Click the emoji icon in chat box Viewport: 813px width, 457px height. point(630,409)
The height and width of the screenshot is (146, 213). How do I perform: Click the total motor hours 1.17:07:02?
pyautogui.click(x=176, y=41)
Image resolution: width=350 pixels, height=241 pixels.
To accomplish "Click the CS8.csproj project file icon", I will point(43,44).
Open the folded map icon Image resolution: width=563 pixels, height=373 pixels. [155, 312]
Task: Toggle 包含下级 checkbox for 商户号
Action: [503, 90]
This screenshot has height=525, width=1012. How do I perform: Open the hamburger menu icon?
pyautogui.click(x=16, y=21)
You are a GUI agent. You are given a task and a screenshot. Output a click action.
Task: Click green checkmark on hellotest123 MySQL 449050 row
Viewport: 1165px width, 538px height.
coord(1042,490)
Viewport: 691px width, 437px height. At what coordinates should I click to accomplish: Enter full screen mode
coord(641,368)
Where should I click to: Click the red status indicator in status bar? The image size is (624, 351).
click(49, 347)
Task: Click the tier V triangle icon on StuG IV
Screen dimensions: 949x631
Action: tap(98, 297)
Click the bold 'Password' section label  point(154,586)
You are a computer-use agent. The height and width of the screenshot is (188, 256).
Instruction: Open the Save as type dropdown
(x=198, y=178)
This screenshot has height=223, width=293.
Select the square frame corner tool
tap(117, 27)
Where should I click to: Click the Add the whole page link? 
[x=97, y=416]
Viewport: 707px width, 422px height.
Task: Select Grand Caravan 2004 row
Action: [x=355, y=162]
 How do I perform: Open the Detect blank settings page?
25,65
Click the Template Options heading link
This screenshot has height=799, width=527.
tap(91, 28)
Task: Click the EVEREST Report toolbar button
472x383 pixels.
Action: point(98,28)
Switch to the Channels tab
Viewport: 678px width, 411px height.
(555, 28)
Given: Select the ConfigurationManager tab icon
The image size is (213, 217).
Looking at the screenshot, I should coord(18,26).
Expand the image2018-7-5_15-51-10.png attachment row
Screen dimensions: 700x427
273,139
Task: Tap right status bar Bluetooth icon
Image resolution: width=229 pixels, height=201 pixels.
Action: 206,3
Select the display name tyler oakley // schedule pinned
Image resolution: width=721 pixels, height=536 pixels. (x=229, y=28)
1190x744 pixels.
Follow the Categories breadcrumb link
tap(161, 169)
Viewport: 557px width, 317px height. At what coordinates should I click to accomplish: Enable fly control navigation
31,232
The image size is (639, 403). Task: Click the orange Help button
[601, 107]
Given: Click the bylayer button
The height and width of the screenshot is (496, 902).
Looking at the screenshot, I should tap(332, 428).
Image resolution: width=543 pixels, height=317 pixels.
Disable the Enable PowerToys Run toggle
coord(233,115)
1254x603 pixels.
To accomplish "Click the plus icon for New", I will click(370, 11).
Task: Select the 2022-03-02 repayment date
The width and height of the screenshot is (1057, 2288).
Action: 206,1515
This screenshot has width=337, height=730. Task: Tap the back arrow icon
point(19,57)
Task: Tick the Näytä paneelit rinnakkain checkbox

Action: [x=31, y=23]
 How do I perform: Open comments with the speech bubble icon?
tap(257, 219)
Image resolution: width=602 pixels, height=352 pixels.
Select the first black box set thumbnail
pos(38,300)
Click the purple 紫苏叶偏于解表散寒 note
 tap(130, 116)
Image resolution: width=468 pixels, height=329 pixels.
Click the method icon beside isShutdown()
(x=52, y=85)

ACTION ITEM » In the material above, find the line with "Image resolution: width=468"; then copy it and every line after it, exactly, through the end.

COMPLETED EXERCISE »
Image resolution: width=468 pixels, height=329 pixels.
Click the method icon beside isShutdown()
(x=52, y=85)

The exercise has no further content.